What is expected –
Before anything else, drop the pictures; then return exactly the lines from the top of the listing through the line with "Viewport: 939px width, 427px height.".
::::::::
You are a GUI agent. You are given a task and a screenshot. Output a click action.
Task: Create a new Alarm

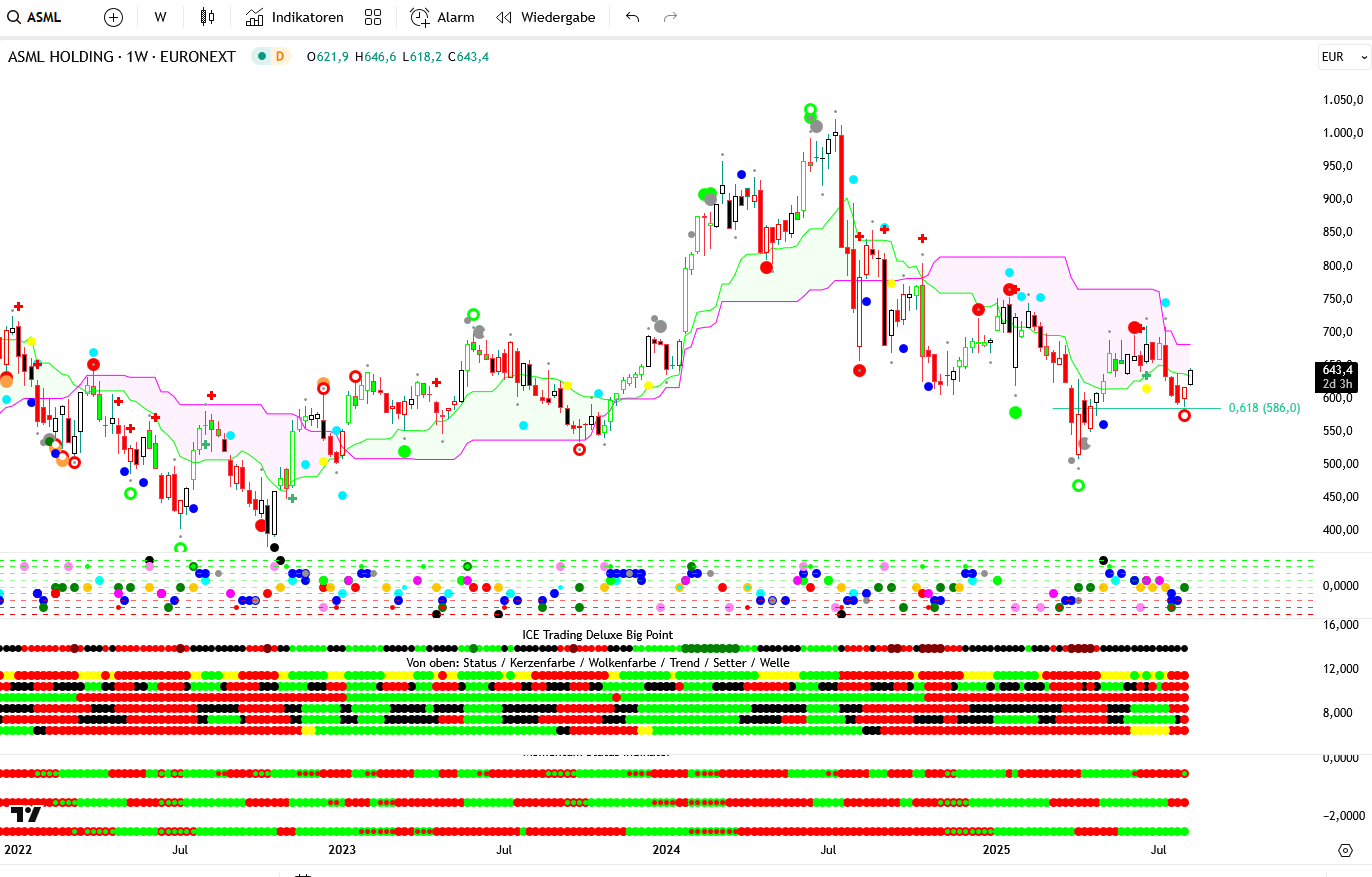(x=442, y=17)
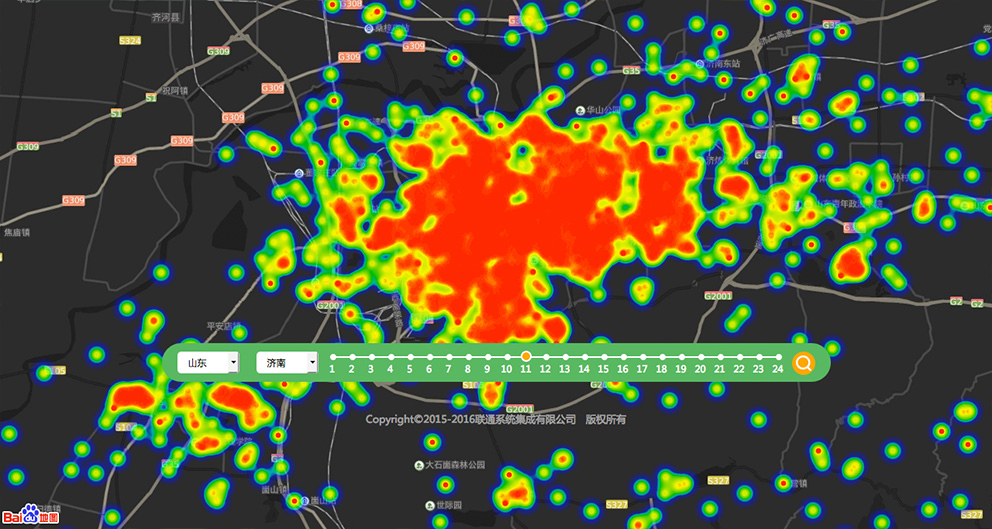Image resolution: width=992 pixels, height=529 pixels.
Task: Click the orange search magnifier button
Action: point(804,363)
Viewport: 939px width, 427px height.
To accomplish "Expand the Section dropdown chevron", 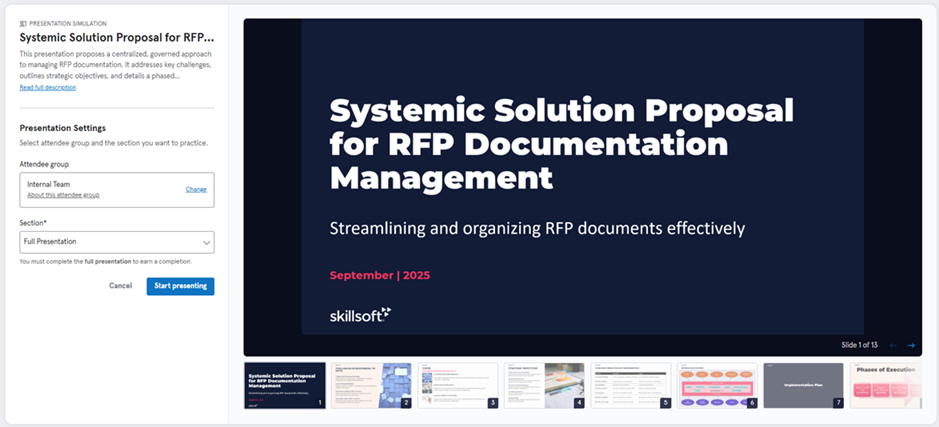I will click(206, 242).
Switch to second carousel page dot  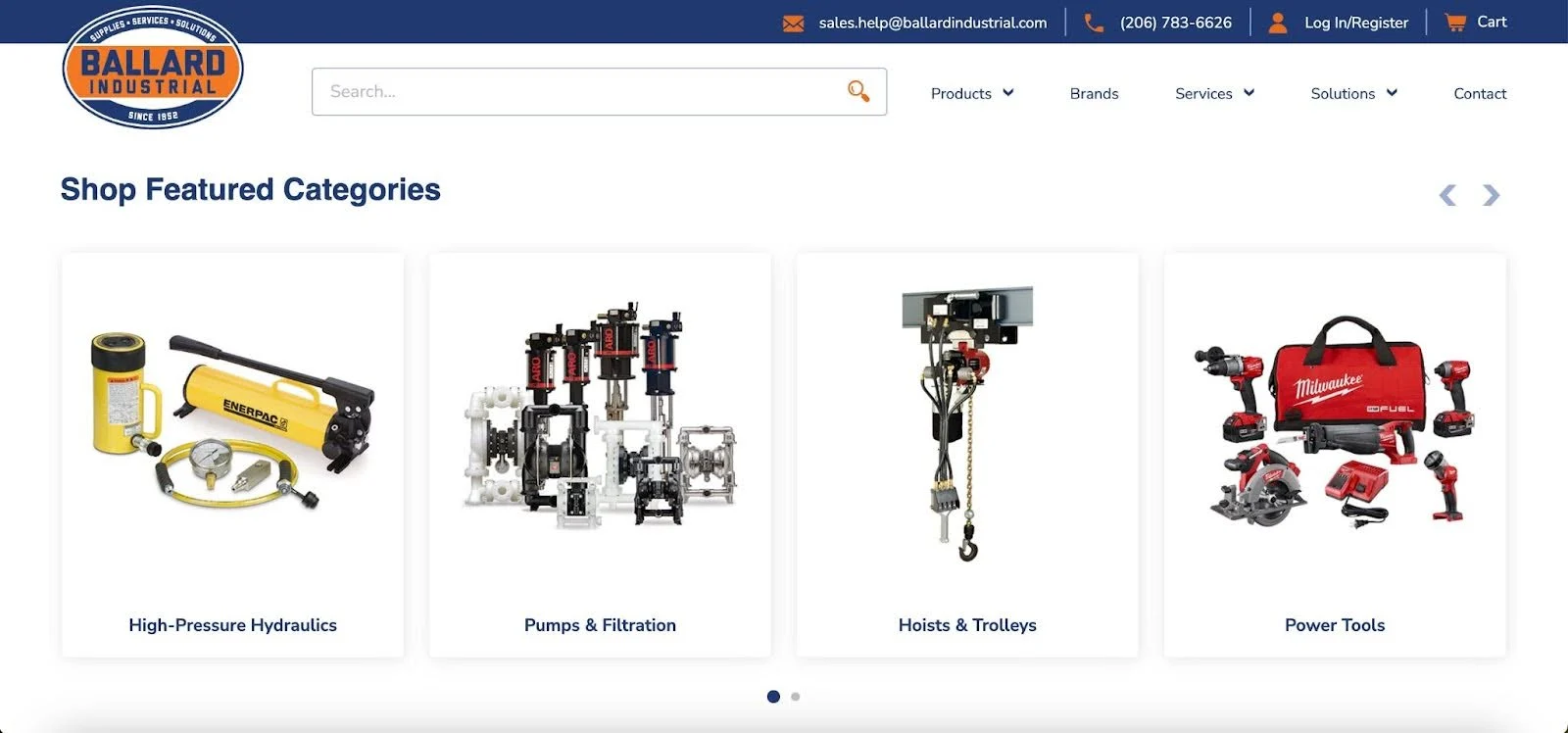click(796, 697)
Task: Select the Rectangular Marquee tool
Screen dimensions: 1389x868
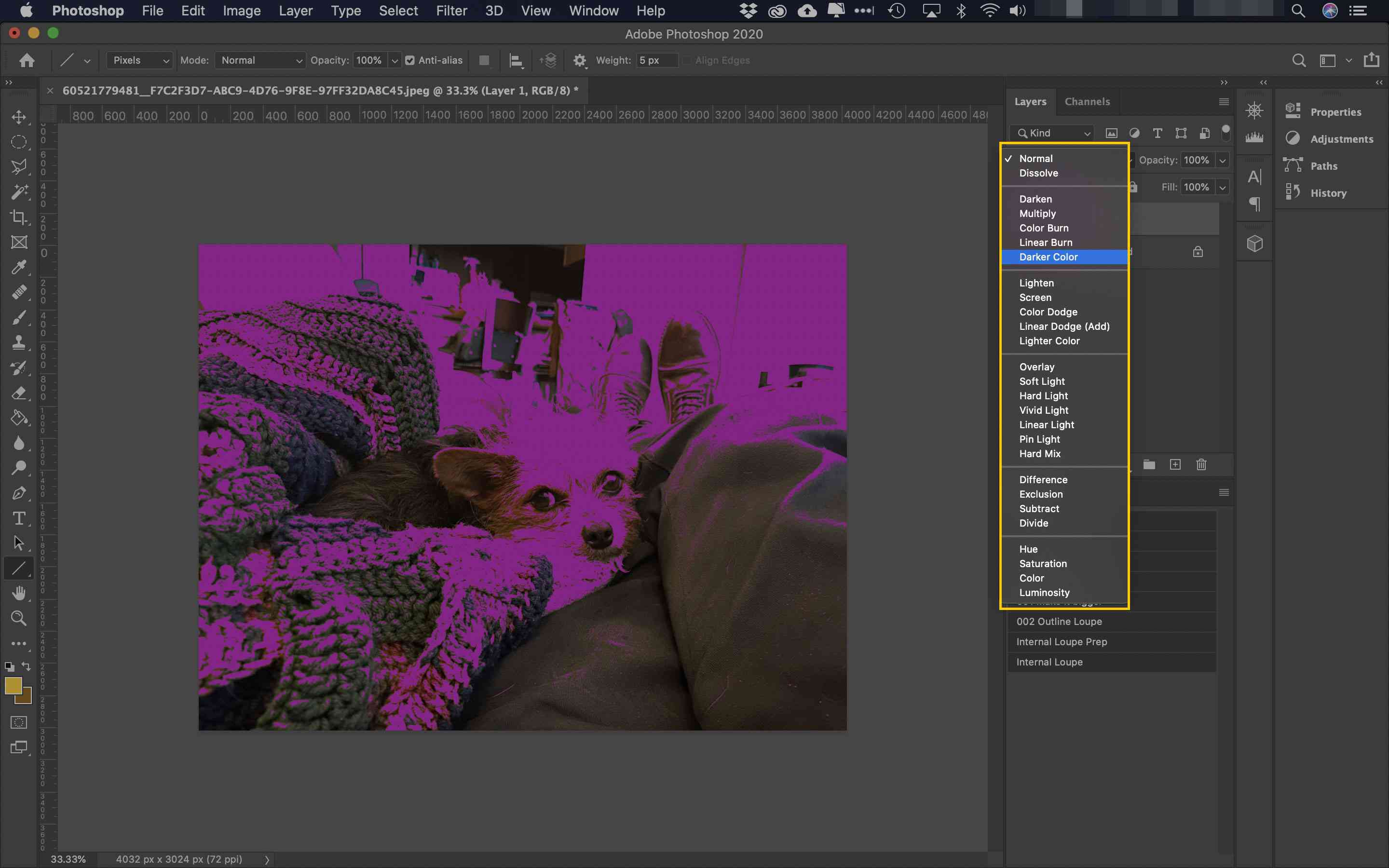Action: click(x=18, y=141)
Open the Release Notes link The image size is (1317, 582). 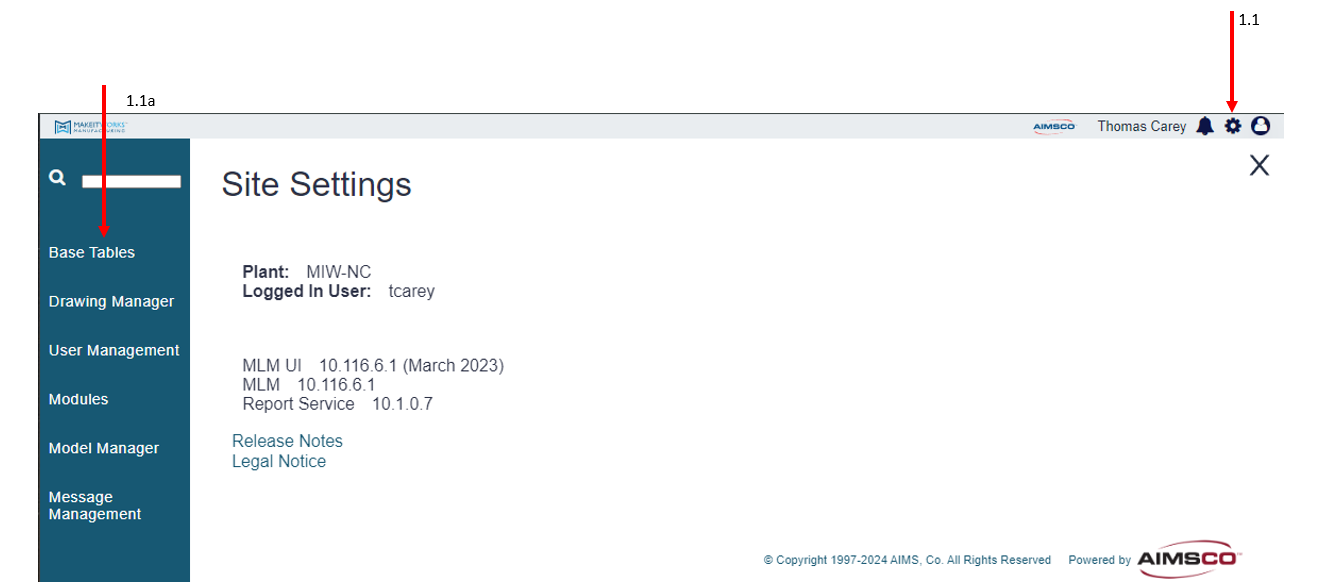(287, 441)
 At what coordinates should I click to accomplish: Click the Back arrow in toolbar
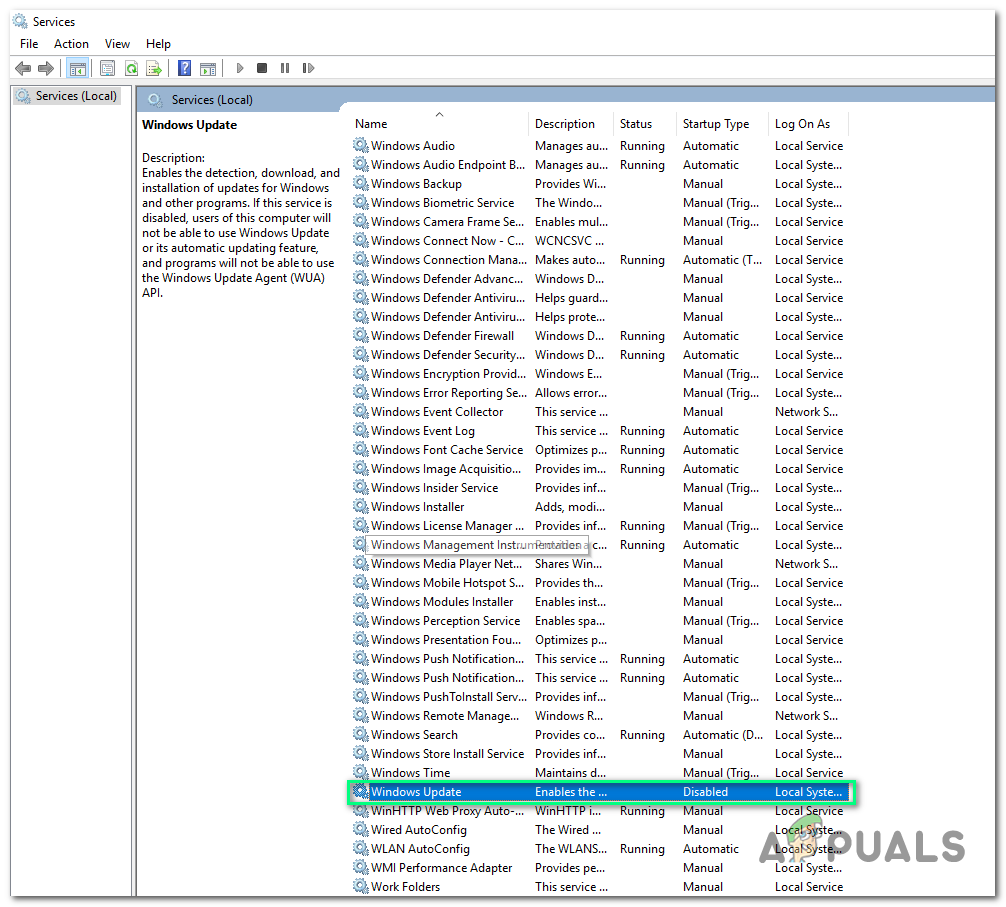(x=22, y=68)
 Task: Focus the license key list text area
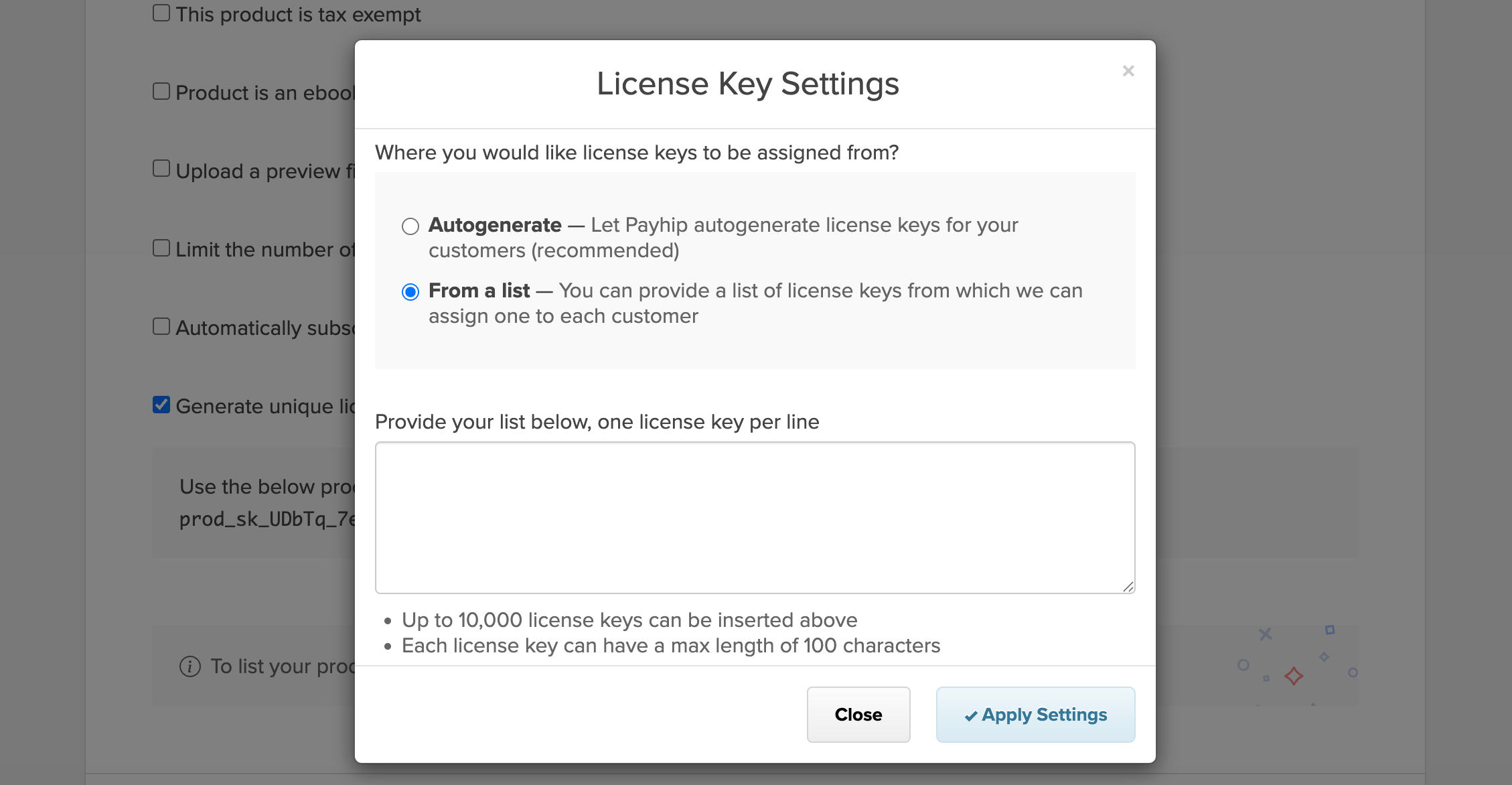755,517
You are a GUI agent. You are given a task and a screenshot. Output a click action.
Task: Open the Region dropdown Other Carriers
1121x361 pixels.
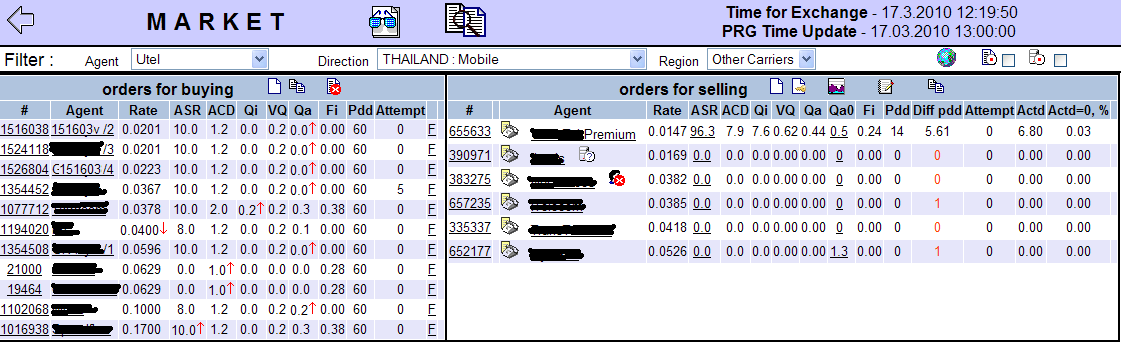[761, 59]
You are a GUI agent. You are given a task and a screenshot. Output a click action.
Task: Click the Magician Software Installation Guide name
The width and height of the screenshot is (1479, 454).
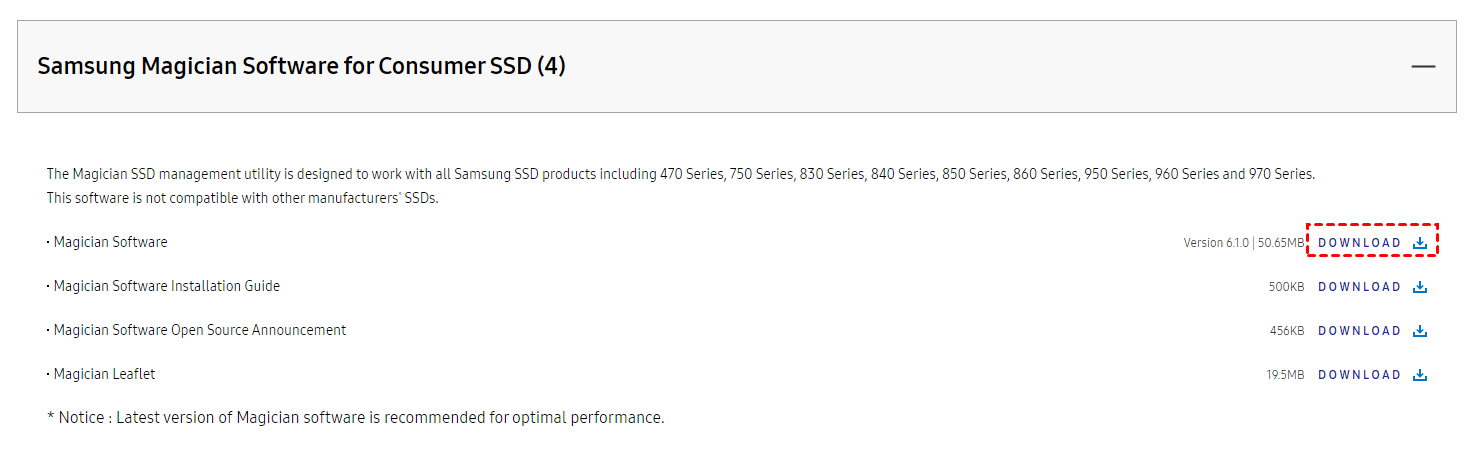point(166,286)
::::::::
Solution to this problem –
You are a GUI agent. You are given a task and a screenshot. Output a click action.
Task: Create a new Alarm

(x=442, y=17)
Image resolution: width=992 pixels, height=529 pixels.
Task: Click the orange search magnifier button
Action: point(804,363)
Viewport: 939px width, 427px height.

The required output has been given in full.